Whatever the case, if the financial support has a negative effect on the relationship between parent and child, it’s time to make a change. It isn’t easy, and most parents simply ignore the issue, hoping it will go away, or they may offer a painful ultimatum, kicking their kids out or cutting them off.
What to do
The good news is that there is a middle path between supporting adult children indefinitely and pushing them out of the nest, unsure whether they will fly. Here’s some of the advice our firm gives to the many families we’ve helped manage this issue.
1. ADDRESS THE ELEPHANT IN THE ROOM
Simply having the initial conversation can help immensely because it breaks the cycle of guilt and resentment, opening the door for change. It’s important to get everything out in the open. Talk about what your adult child’s income and expenses look like to determine the actual shortfall, then build a plan together for that amount.
2. MAKE A GAME PLAN FOR CHANGE
The ultimate goal is for the adult child to be financially independent. That could mean spending less (which, with discipline, can be achieved in the short term) or earning more (which may take some time or career training to achieve). For now, the aim is to heal the relationship while also making a plan to resolve the financial problem.
Continuing the financial support may seem counterintuitive, but it may actually relieve stress to agree on a monthly transfer of a set amount of money — for a specific amount of time. If you are in the situation of many parents, you may be giving money to your child on a random, unpredictable basis. Your child may be underestimating his or her cost of living, and as a parent you may feel blindsided by requests for cash. Changing to a prearranged plan can be beneficial, since both parties will understand the parameters, and it provides small, achievable steps to end the cycle of dependence by a certain deadline.
3. IMPLEMENT THE GAME PLAN
- Once you and your child have determined the monthly amount needed, I recommend that you create a new checking account. This account will have all of the funds needed to cover six to 12 months of the child’s shortfall in income, plus 10% to 20% more than you think is needed. This avoids problems when things cost more than the child expects — he or she doesn’t have to ask for more, and the parent does not give any more. (Another way to achieve the same result is to have a month of the child’s expenses set aside as an “emergency fund” in a checking or savings account under the child’s name.)
- Set up automatic monthly transfers from this new checking account to your child’s own account on a day that makes sense for his or her bill paying.

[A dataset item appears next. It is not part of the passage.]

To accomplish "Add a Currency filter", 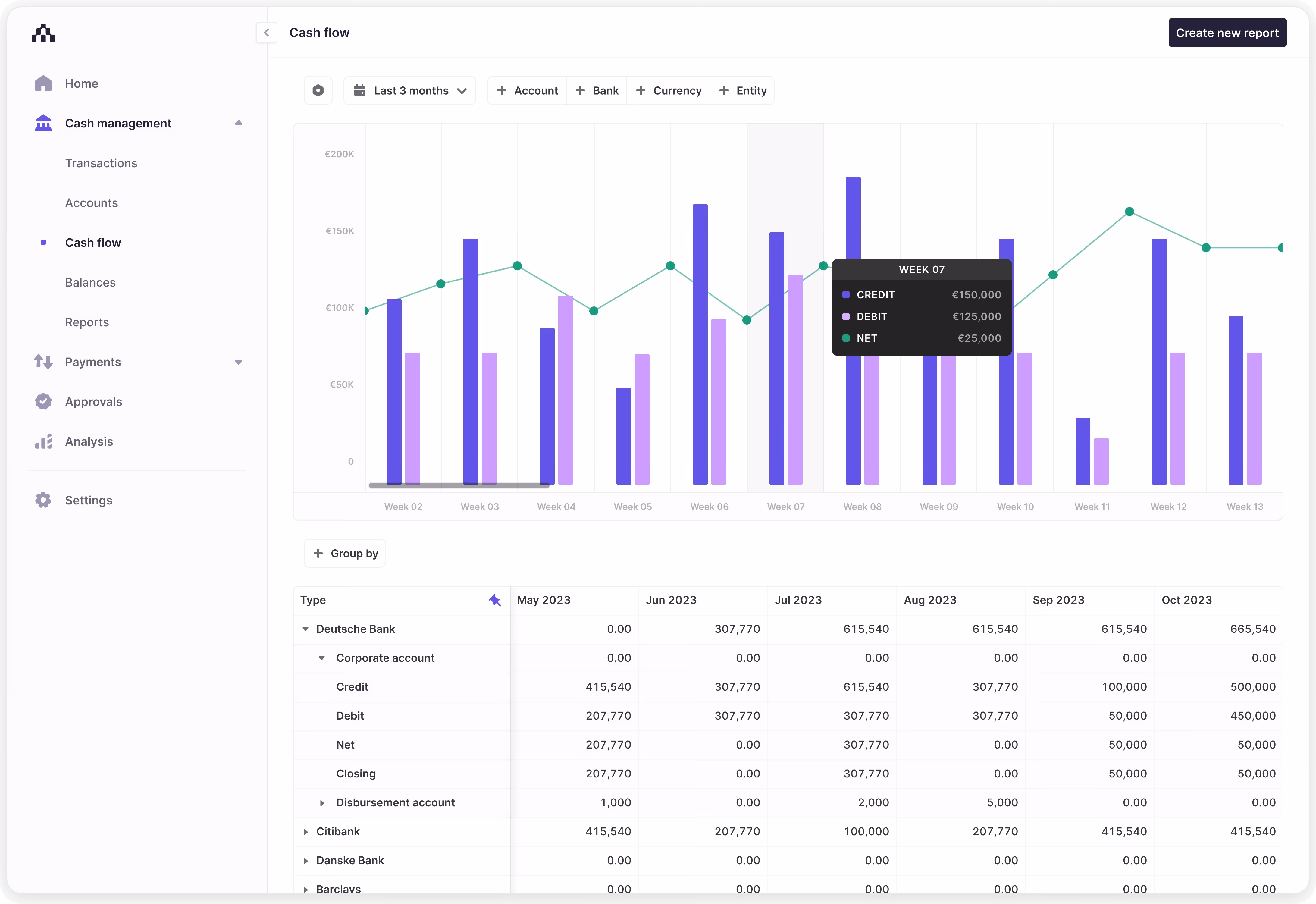I will [669, 91].
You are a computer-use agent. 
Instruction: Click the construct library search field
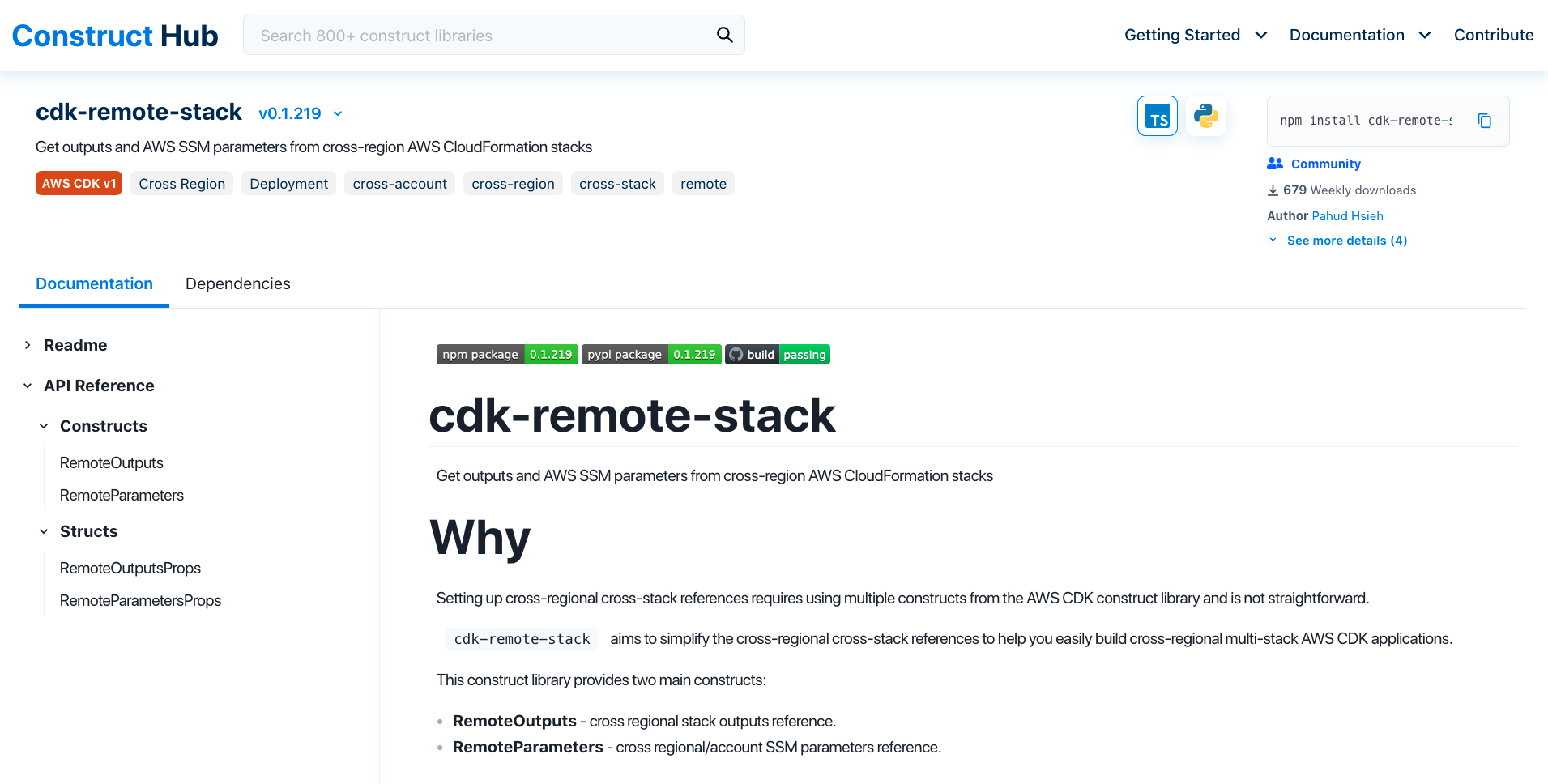point(478,35)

- If you as the parent are in the distribution phase of retirement, plan for the withdrawal as part of your normal portfolio distributions for the year.
- Commit to a time frame. A year or two may be a good time frame so your child can make major changes to increase income or decrease spending. Your child’s priorities should be to better manage cash flow by sticking to a budget and start to save for emergencies so there is no need for help from mom and dad in the future.
Breaking the cycle
Keep in mind that I offer this advice as a wealth advisor, not a financial therapist. In many cases, families in these scenarios would benefit from family therapy, but unfortunately, few pursue it. What I can do as an advisor is provide some solutions to alter financial behavior.
If addiction or mental illness is part of the picture, the issue needs to be treated by a mental health professional before you address the financial problems. Otherwise, the cycle will simply continue. However, if that is not the case, this framework can be a helpful tool to break the cycle of financial support and improve the relationships between parents and their children.